What is needed here is an exact repetition of the records below, beginning at the line that has "Like the reply" and stopping after the line that has "Select the フル充電済み".

BEGIN SUPPLIED RECORDS

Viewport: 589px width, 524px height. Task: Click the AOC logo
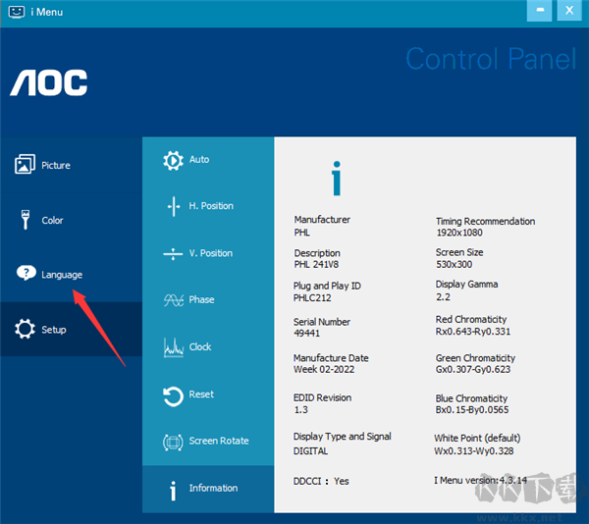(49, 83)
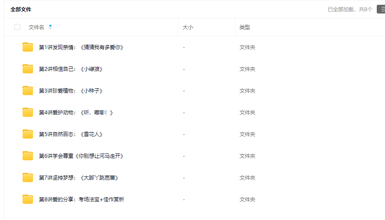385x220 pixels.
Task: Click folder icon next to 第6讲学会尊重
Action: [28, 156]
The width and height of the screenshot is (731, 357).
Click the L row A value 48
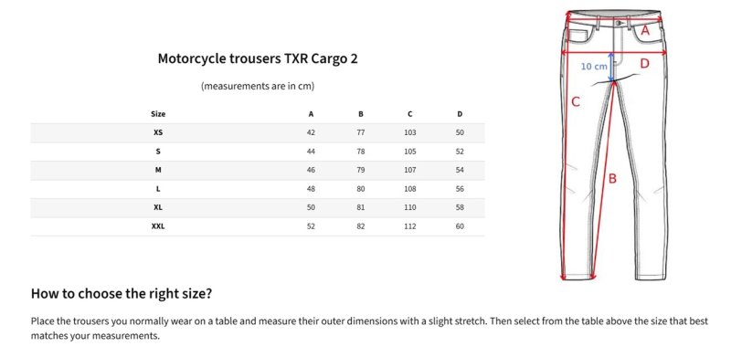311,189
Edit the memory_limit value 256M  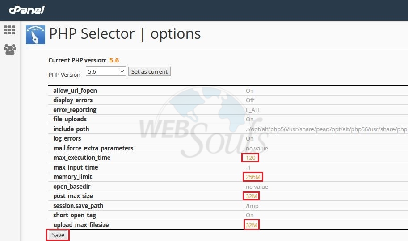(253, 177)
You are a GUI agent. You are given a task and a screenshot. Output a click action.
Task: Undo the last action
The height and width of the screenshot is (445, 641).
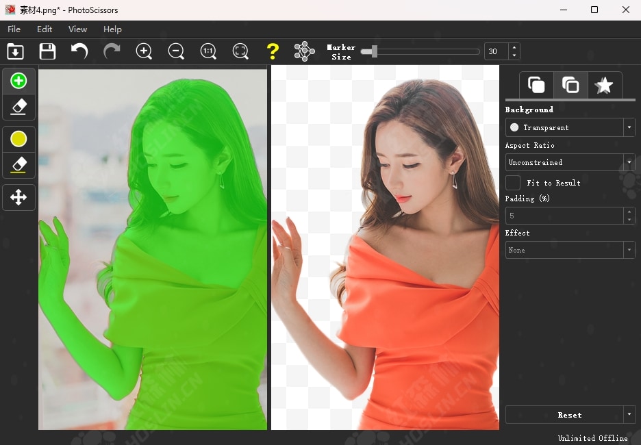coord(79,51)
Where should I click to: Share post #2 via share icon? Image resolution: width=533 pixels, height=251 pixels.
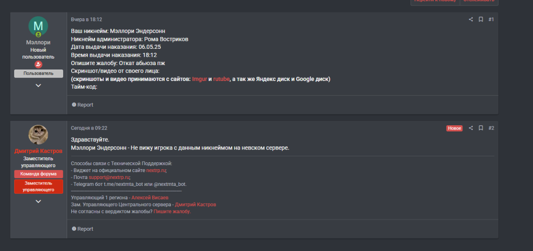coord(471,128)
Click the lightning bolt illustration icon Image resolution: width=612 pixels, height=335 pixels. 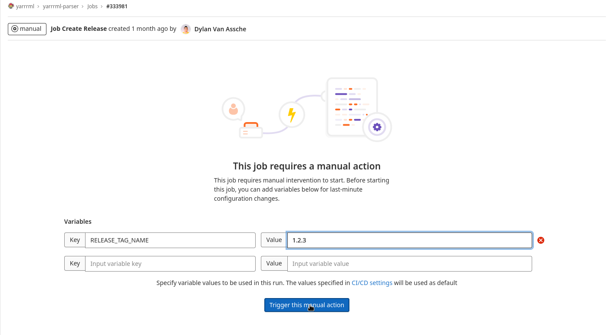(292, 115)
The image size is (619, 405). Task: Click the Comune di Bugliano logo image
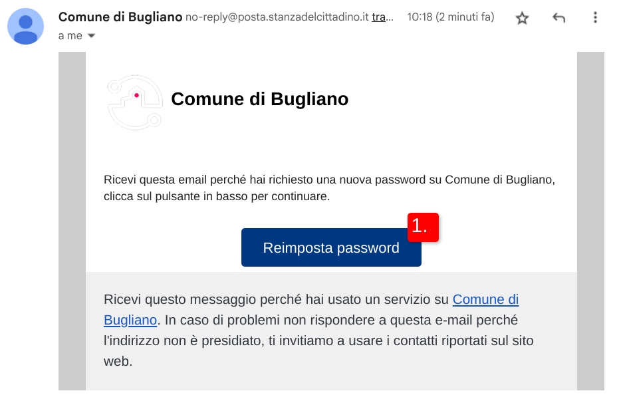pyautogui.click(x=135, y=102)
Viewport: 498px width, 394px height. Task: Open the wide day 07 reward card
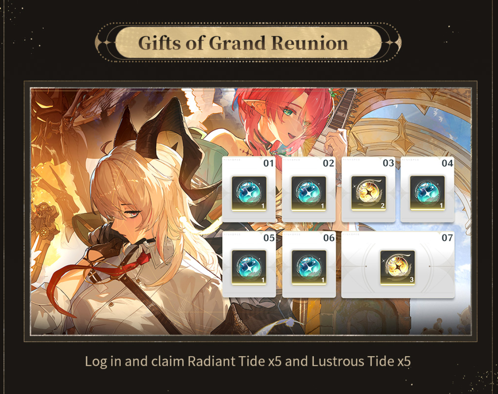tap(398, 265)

END SUPPLIED RECORDS
BEGIN SUPPLIED RECORDS

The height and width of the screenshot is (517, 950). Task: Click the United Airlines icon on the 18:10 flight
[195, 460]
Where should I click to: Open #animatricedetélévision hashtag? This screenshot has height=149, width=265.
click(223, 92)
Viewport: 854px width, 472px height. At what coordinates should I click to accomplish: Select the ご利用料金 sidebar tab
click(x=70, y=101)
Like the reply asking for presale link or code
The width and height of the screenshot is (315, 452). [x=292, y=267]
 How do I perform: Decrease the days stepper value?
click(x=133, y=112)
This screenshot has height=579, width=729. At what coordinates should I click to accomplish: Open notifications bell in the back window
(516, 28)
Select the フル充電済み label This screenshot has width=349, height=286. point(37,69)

END SUPPLIED RECORDS

§ EXERCISE RESULT:
Like the reply asking for presale link or code
The width and height of the screenshot is (315, 452). [x=292, y=267]
 How do I perform: Decrease the days stepper value?
click(x=133, y=112)
This screenshot has height=579, width=729. At what coordinates should I click to accomplish: Open notifications bell in the back window
(516, 28)
Select the フル充電済み label This screenshot has width=349, height=286. point(37,69)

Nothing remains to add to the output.